In my previous post discussing the importance of serving appropriately scaled images on your web pages, let’s delve into how WordPress handles image scaling.

The Problem

When you upload an image to your WordPress media library, the default behavior is for WordPress to automatically generate three downscaled versions of that image. For example, if you upload an image sized 2048 x 1536 pixels, WordPress will create a thumbnail (150 x 150 pixels), a medium-sized version (maximum width and height of 300 pixels), and a large version (maximum width and height of 1024 pixels).

Now, consider a scenario where you have a card on your site that is 300 pixels wide, and you need to place an image in it. While you could use the original full-size image, it’s not optimal because it will only be displayed at 300 pixels wide, resulting in unnecessary resource consumption. Instead, this is an ideal situation to utilize the medium-scaled image size.
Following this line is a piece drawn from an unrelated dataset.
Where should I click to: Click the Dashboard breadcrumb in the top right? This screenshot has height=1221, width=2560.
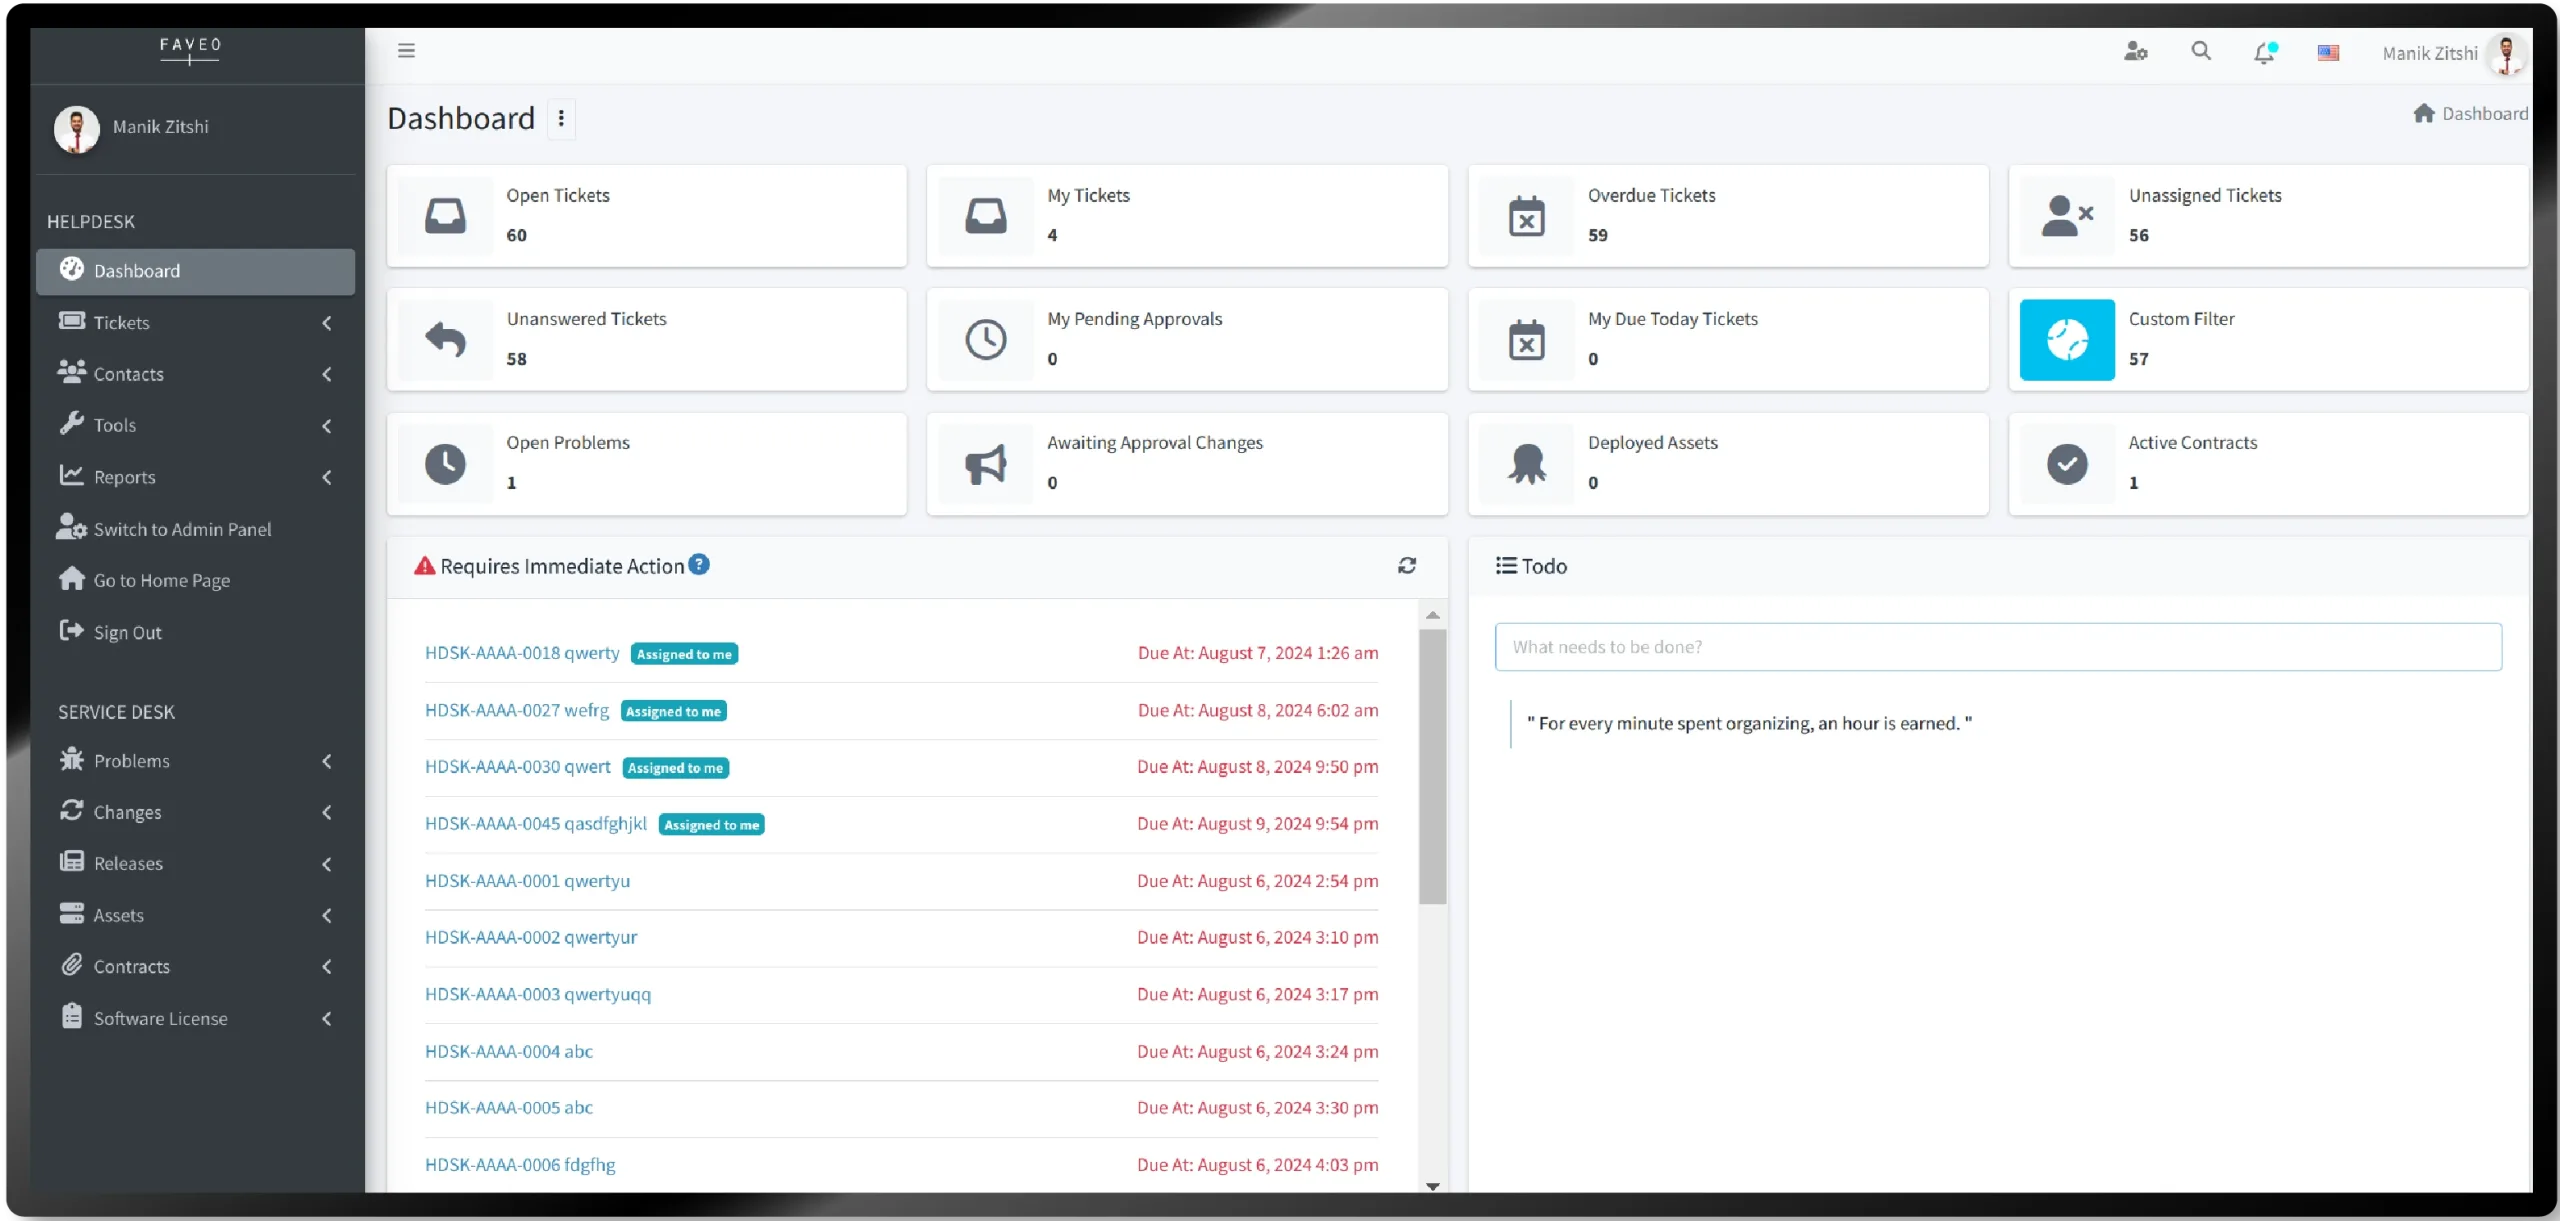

However, if you have a card that is 600 pixels wide and you want to use an image that spans the entire width of the card, the medium image size is inadequate. Enlarging it to fill 600 pixels will make it appear pixelated. The next available scaled image size, large (1024 pixels), is too large for the container, although it’s still better than using the original full-size image.

The Solution

To address this, you can generate a new scaled image size tailored to your specific needs. Here’s how you can do it:

In your functions.php file, include the following code:

 * Register new image sizes
add_image_size('image_size_600', 600, 600);

The first parameter is the name you choose for your new scaled image, the second parameter is the image width in pixels, the third parameter is the image height in pixels, and the fourth parameter (not used in the example above) is for image cropping.
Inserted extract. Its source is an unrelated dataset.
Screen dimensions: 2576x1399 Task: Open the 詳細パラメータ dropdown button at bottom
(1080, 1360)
For more details about this function, refer to WordPress add_image_size function.

Once you’ve added your new custom-scaled image size, you can use a plugin like Regenerate Thumbnails to process the images in your media library and create new images of that scale. Subsequently added images to your media library will be automatically scaled.
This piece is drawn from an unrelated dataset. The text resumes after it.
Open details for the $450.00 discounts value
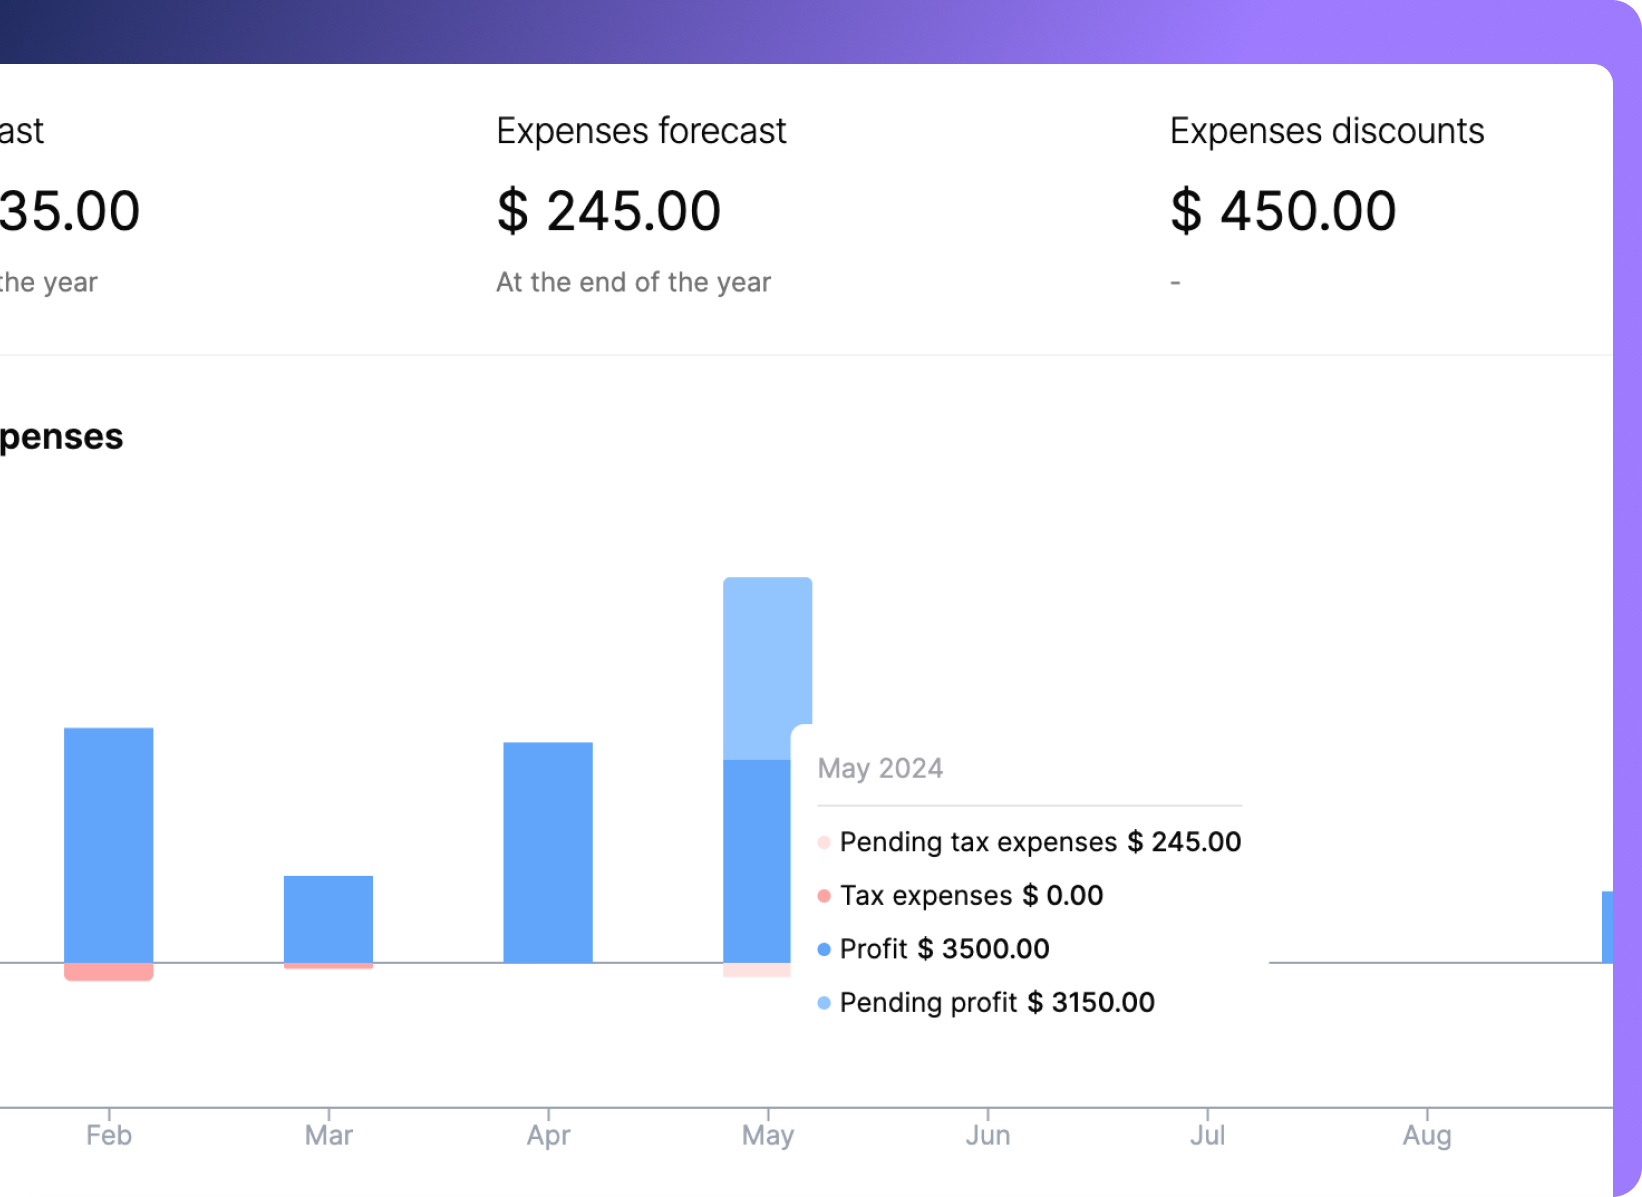Viewport: 1642px width, 1197px height. (1284, 210)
Now, you can serve appropriately sized images according to your site design requirements.


Keep in mind that each time you add an image to your media library, three additional versions are created by default. Introducing new image sizes means more versions for each image stored on your server, potentially bloating the size of your media library. Therefore, use this feature strategically to avoid unnecessary increases in server storage.